En gendarmerie, il existe trois niveaux de formation. « Le premier niveau est un stage de trois jours qui peut être fait au niveau du département ou de la région. Il permet de sensibiliser le gendarme à l’audition de mineur victime de violence. Le deuxième niveau est la formation « audition de mineurs victimes » au CNFPJ (Centre national de formation de la police judiciaire) à Rosny-sous-Bois, c’est un stage de 15 jours. Enfin, le troisième niveau permet de devenir formateur, c’est un stage d’une semaine », nous apprend David.

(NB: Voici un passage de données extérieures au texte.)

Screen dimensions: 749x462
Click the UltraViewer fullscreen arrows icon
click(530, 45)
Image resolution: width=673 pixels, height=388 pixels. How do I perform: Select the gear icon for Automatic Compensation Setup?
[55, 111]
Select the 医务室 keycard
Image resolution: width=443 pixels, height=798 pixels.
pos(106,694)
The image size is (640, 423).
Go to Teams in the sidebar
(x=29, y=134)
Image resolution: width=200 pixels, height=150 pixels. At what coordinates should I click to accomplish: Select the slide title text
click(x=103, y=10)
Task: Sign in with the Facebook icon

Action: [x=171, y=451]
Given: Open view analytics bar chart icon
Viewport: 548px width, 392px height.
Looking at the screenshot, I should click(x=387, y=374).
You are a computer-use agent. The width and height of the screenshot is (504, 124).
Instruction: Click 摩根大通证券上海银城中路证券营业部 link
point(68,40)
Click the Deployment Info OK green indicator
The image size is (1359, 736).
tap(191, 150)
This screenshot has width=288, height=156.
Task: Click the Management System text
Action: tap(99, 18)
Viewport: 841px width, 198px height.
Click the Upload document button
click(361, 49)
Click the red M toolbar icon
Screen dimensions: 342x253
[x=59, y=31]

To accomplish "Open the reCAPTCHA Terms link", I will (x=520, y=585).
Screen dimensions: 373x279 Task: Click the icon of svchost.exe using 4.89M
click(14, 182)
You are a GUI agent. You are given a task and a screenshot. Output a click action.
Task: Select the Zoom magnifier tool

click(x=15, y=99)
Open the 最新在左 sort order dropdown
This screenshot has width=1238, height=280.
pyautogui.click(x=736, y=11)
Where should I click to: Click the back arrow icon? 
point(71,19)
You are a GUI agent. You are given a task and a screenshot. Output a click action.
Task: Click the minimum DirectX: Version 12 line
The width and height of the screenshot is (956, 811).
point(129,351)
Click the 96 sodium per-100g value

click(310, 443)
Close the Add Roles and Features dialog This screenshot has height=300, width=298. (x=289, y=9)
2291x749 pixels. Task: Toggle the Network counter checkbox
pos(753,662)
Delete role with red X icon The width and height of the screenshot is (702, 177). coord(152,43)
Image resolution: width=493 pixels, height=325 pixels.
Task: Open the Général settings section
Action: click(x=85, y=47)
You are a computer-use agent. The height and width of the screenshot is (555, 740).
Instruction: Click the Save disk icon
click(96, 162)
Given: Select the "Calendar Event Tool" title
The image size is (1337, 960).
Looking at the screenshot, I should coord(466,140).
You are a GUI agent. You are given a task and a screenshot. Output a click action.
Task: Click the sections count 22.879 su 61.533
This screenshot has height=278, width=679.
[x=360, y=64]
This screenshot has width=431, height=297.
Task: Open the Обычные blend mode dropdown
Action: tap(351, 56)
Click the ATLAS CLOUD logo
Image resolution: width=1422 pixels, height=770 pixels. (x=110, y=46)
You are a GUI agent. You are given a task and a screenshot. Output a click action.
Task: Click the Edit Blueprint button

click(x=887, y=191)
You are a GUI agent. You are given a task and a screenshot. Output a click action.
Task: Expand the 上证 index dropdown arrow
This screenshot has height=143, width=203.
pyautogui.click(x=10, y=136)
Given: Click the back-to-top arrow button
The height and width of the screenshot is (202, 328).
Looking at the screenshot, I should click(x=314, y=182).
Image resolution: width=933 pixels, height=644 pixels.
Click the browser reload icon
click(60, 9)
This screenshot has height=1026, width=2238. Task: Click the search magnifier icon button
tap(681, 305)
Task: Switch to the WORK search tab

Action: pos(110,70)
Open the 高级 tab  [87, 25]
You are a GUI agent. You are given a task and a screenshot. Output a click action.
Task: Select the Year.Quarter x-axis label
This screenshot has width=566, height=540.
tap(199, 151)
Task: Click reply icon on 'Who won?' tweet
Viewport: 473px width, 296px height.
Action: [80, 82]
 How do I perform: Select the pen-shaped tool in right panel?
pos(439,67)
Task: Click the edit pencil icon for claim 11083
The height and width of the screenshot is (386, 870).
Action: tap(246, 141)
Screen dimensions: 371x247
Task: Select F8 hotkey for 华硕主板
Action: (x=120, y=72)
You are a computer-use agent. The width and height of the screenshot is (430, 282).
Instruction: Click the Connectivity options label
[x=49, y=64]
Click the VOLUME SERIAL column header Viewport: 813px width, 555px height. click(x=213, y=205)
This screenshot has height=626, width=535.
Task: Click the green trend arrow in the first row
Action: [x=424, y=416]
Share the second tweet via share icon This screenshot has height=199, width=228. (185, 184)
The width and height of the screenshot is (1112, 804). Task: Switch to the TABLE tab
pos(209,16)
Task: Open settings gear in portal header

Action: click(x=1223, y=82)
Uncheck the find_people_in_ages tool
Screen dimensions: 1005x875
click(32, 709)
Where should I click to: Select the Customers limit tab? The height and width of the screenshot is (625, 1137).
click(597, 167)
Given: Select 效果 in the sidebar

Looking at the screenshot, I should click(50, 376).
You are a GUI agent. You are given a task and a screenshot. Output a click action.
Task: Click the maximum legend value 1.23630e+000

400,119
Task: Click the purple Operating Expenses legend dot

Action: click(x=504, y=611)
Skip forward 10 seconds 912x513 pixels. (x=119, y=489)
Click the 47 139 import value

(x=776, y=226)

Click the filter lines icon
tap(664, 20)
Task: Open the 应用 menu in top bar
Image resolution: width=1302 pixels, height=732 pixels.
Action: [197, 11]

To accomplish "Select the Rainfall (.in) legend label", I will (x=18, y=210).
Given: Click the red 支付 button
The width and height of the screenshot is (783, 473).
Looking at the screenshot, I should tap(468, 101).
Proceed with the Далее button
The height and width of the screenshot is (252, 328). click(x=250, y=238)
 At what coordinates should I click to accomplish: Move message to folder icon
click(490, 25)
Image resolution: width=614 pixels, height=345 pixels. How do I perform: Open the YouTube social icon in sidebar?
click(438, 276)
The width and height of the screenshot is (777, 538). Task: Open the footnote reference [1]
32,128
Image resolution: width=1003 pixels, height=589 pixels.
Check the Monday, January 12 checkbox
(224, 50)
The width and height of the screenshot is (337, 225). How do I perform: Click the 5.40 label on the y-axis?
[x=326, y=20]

Le gendarme qui a passé le premier niveau peut entendre tous les mineurs de 0 à 18 ans, pour des infractions de violences par ascendant ou harcèlement. Et seulement les mineurs à partir de 15 ans pour des infractions à caractère sexuel. Le deuxième niveau de formation permet d’entendre tous les mineurs de 0 à 18 ans, pour toutes les infractions prévues par le code pénal. À noter que tous les gendarmes affectés à la MPPF sont formés au recueil de la parole des victimes, pour toutes les infractions.